Une agression non provoquée, le bombardement de maternités et de centres culturels, et le déplacement forcé de millions de personnes font de la guerre en Ukraine une question morale profonde. J'ai rencontré des réfugiés ukrainiens en Pologne - des femmes et des enfants qui ne savaient pas ce qu'allait être leur vie, et si les êtres chers restés en Ukraine allaient s'en sortir. Aucune personne de conscience ne pouvait être insensible à la dévastation de ces horreurs.
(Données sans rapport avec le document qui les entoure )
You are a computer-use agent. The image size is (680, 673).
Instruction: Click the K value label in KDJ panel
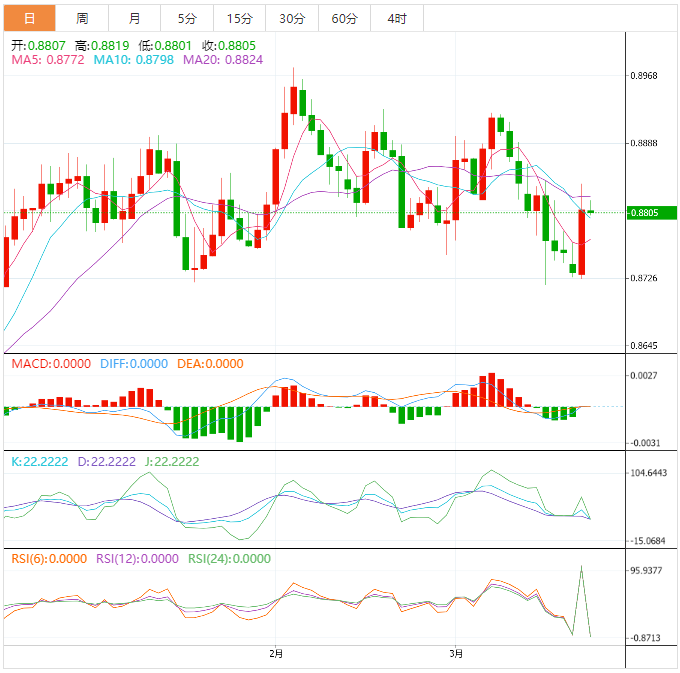(x=36, y=461)
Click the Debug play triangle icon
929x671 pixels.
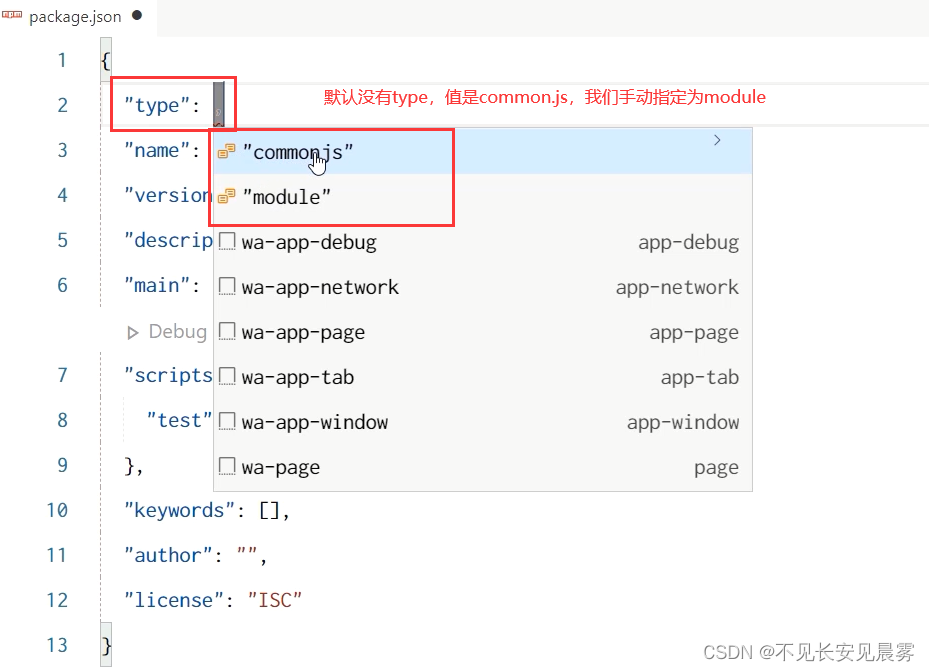pyautogui.click(x=133, y=332)
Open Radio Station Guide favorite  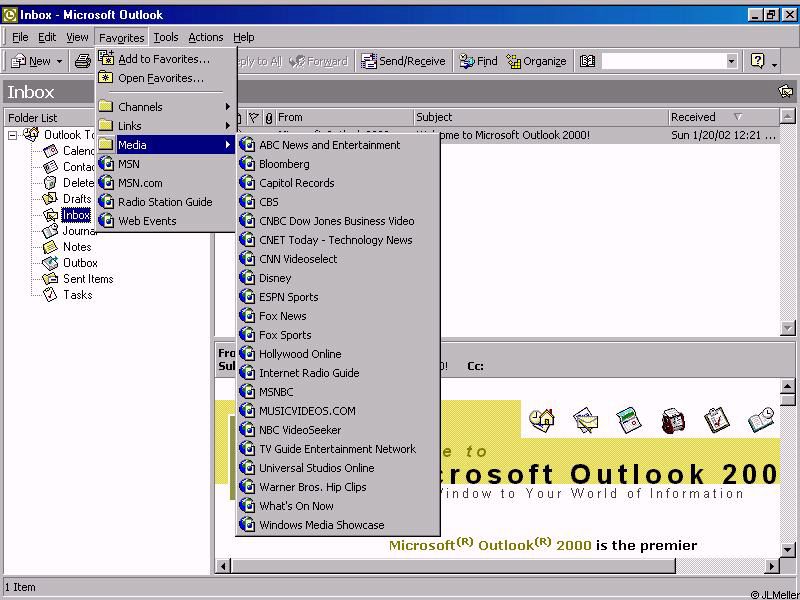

Soutenir l'Ukraine en cette heure de détresse n'est pas seulement la bonne chose à faire. Il est dans notre intérêt national vital de garantir une Europe pacifique et stable et de faire comprendre que la force ne fait pas le droit. Si la Russie ne paie pas un lourd tribut pour ses actions, elle enverra un message à d'autres agresseurs potentiels leur indiquant qu'ils peuvent eux aussi s'emparer de territoires et soumettre d'autres pays. Elle mettra en danger la survie d'autres démocraties pacifiques. Et elle pourrait marquer la fin de l'ordre international fondé sur des règles et ouvrir la porte à des agressions ailleurs, avec des conséquences catastrophiques dans le monde entier.

Je sais que de nombreuses personnes dans le monde sont préoccupées par l'utilisation d'armes nucléaires. Nous ne voyons actuellement aucune indication que la Russie ait l'intention d'utiliser des armes nucléaires en Ukraine, bien que la rhétorique occasionnelle de la Russie visant à agiter le sabre nucléaire soit en soi dangereuse et extrêmement irresponsable. Soyons clairs : toute utilisation d'armes nucléaires dans ce conflit, quelle que soit son ampleur, serait totalement inacceptable pour nous comme pour le reste du monde et entraînerait de graves conséquences.

Les Américains maintiendront le cap avec le peuple ukrainien car nous comprenons que la liberté n'est pas gratuite. C'est ce que nous avons toujours fait lorsque les ennemis de la liberté cherchent à intimider et à opprimer des innocents, et c'est ce que nous faisons maintenant. Vladimir Poutine ne s'attendait pas à ce degré d'unité ni à la force de notre réponse. Il s'est trompé. S'il s'attend à ce que nous vacillions ou nous fracturions dans les mois à venir, il se trompe également."